The GoFlex TV supports a broad range of DRM-free media formats; IT's also the only media streamer I've seen that lets you romp DivX video. And thanks to a deal Seagate made with Paramount, the GoFlex TV provides a have for designating IT as an authorized playback device for Paramount movies you've purchased and stored on digital media (many GoFlex drives were sold with the movies preloaded, so you could take i them once you freelance online to unlock them).

The device's Netflix support is first, allowing you to play videos that you've placed in your on-demand queue on the Netflix Internet site. The unit of measurement doesn't support the newer Netflix interface that appears on Roku and WD Television Live Plus streamers, which lets you browse and add content to your queue directly from your TV screen. The omission is hardly a fatal flaw, only the feature's convenience is undeniable.

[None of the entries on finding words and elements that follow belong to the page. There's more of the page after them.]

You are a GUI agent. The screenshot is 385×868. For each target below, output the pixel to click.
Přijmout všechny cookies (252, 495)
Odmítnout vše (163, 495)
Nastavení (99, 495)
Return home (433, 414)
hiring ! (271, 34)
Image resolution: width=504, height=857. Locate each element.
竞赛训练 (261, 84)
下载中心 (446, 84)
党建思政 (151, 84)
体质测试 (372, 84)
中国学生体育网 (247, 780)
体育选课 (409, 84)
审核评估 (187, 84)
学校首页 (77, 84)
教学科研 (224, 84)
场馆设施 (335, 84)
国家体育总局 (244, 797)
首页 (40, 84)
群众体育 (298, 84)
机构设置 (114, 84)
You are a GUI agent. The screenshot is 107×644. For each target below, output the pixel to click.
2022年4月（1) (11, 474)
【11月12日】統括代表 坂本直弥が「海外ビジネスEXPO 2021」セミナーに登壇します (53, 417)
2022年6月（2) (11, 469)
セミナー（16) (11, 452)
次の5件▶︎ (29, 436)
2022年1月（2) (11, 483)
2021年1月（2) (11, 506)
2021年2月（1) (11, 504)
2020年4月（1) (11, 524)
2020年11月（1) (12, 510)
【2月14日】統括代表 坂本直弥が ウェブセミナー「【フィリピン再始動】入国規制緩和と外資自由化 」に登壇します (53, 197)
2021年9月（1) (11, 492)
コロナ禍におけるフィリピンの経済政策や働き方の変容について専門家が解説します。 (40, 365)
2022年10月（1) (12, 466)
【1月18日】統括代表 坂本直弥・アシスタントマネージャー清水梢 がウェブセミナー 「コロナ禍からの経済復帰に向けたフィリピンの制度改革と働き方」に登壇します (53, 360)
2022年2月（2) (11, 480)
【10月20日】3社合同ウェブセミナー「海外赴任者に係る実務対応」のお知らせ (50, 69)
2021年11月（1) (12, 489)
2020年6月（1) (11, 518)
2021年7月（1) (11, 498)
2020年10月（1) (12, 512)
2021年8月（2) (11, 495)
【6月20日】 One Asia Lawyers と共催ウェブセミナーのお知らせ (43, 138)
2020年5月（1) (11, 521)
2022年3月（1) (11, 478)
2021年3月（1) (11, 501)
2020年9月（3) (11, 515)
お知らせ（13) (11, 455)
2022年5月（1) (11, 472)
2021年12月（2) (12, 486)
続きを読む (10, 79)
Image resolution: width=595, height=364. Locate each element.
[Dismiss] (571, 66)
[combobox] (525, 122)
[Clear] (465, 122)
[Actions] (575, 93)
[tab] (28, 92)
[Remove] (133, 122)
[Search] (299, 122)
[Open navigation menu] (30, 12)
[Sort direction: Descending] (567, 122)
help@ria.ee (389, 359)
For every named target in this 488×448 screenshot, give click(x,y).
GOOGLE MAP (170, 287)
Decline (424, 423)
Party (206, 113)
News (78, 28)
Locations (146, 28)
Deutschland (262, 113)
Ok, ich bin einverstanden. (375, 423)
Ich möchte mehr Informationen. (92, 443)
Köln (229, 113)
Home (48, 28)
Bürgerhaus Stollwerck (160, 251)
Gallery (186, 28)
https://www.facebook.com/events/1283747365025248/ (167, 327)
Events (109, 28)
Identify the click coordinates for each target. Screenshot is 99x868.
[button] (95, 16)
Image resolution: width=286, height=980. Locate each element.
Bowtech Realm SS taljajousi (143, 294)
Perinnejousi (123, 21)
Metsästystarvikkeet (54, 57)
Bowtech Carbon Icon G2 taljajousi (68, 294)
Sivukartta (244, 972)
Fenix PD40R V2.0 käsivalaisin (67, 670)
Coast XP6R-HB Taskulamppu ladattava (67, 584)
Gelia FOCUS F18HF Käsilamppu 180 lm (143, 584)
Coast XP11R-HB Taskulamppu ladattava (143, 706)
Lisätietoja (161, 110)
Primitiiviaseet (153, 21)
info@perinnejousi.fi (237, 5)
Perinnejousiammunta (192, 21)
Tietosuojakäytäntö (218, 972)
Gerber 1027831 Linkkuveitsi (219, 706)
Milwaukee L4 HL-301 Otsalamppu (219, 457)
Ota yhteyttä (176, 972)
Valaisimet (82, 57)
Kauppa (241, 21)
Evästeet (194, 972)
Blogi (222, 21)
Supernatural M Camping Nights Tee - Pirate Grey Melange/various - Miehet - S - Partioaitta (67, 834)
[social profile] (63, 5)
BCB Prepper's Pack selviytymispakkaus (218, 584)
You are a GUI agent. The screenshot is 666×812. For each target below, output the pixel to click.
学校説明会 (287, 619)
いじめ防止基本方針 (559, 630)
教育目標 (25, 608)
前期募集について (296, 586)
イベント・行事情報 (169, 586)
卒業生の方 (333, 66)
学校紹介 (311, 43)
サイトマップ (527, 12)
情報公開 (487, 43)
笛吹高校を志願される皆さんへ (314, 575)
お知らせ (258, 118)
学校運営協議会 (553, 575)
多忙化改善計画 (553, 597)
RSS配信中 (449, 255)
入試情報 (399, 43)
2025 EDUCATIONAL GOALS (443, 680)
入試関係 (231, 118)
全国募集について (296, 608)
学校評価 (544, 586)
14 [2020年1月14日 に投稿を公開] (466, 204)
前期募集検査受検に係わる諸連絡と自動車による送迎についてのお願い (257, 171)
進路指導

Other GoFlex TV services looked fairly similar to the way they suffice on other Cyberspace-connected media streamers–you can log on to your YouTube account to view (and depute) favorites, you can search for photos on Flickr (but you can't log-in to your account to well view your own), etc..

Overall, I institute the GoFlex TV to be utile, with easy setup and a bouffant option of Internet content As major pluses. It is on the slow incline, however, and the interface could be better (especially for accessing settings and Netflix movies). For $20 more, I give the WD Television receiver Live Plus the butt.